San Francisco’s dining scene is in its prime. Build up an appetite exploring the notoriously vertical metropolis and fuel up at one of several eateries combining local California ingredients with techniques and flavors from around the globe. Here’s where to eat now.
This Nikkei (Peruvian-Japanese fusion) restaurant exudes style, from the manga artwork to gorgeously plated shareable plates like flower-adorned scallop ceviche resting in swipes of squash puree. Cocktails and an extensive sake list complement the range of dishes. (Closed Mondays; 1838 Union St., 415-525-4804, kaiyosf.com)
This “new-school” Italian eatery is big on innovation and Asian influence, with dishes like Berkshire pork spare ribs with a “Calabrian XO” sauce. Space is tight and highly sought after, so try and secure a reservation in advance. (Closed Mondays; 3431 19th St., 415-483-1112, prairiesf.com)

------------

WRITTEN PROBLEM A: From the dining guide above, extract the part that opens with the words containing "San Francisco’s dining" and closes with "St., 415-525-4804, kaiyosf.com)".
WRITTEN PROBLEM B:
Using the dining guide above, answer these:
(i) What kind of fusion cuisine does the restaurant at 1838 Union St. serve?
(ii) What sauce comes with the Berkshire pork spare ribs?
(iii) On which day of the week are both restaurants closed?

------------

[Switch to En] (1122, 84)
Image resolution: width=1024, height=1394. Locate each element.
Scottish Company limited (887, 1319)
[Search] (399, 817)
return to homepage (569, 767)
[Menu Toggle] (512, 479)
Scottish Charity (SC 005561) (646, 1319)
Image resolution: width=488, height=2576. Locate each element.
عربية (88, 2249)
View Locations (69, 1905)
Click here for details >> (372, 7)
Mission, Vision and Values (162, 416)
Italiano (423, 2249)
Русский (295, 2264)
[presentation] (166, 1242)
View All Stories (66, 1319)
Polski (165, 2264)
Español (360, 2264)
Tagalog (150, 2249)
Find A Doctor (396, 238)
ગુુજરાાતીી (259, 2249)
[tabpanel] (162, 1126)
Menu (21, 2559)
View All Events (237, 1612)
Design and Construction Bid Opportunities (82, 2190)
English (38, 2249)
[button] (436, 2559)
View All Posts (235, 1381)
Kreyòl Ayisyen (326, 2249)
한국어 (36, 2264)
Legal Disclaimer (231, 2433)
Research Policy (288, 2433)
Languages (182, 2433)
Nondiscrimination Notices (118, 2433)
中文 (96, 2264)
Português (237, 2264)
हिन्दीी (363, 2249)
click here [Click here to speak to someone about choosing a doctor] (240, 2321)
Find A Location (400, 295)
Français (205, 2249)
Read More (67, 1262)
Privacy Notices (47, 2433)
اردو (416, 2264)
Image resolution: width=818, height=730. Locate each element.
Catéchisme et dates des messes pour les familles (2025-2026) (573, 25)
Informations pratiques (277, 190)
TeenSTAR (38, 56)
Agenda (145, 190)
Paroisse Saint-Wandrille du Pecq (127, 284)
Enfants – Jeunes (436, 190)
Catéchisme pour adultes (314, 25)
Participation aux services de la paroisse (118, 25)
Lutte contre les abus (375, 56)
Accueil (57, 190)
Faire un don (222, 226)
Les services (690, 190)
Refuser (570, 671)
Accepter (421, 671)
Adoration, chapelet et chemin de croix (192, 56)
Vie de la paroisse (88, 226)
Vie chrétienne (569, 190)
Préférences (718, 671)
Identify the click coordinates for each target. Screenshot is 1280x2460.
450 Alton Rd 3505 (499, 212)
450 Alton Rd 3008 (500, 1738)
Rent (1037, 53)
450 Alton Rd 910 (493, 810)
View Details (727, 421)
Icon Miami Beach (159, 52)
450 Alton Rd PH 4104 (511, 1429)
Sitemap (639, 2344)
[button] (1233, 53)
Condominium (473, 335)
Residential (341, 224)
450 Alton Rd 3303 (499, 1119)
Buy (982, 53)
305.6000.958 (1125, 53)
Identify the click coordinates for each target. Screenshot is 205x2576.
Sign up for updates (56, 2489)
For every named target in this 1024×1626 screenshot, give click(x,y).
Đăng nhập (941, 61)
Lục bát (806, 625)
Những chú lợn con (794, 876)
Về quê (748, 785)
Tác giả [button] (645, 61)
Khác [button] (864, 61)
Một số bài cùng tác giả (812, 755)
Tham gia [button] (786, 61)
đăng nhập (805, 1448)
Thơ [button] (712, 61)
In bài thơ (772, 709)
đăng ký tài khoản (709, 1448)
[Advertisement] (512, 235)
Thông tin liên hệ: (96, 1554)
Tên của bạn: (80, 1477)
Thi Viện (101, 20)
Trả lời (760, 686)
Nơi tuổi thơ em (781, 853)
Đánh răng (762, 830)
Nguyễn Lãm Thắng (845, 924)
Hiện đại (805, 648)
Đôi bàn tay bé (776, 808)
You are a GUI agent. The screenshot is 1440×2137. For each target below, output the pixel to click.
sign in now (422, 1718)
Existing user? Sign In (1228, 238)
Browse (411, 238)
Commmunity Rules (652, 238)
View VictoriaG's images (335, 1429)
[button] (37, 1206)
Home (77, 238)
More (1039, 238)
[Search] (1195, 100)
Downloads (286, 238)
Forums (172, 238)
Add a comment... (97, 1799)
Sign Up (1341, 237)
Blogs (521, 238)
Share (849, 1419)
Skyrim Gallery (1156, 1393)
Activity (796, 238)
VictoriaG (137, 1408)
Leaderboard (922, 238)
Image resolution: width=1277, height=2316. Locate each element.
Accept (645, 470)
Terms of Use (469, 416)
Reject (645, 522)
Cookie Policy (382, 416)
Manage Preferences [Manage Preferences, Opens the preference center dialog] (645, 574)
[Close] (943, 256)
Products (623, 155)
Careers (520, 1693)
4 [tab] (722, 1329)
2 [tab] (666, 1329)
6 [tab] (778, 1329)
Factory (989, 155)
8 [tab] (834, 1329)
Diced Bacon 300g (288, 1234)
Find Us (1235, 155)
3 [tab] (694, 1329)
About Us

------------

PROBLEM SOLUTION A:
San Francisco’s dining scene is in its prime. Build up an appetite exploring the notoriously vertical metropolis and fuel up at one of several eateries combining local California ingredients with techniques and flavors from around the globe. Here’s where to eat now.
This Nikkei (Peruvian-Japanese fusion) restaurant exudes style, from the manga artwork to gorgeously plated shareable plates like flower-adorned scallop ceviche resting in swipes of squash puree. Cocktails and an extensive sake list complement the range of dishes. (Closed Mondays; 1838 Union St., 415-525-4804, kaiyosf.com)

PROBLEM SOLUTION B:
(i) Nikkei, a Peruvian-Japanese fusion
(ii) A "Calabrian XO" sauce
(iii) Monday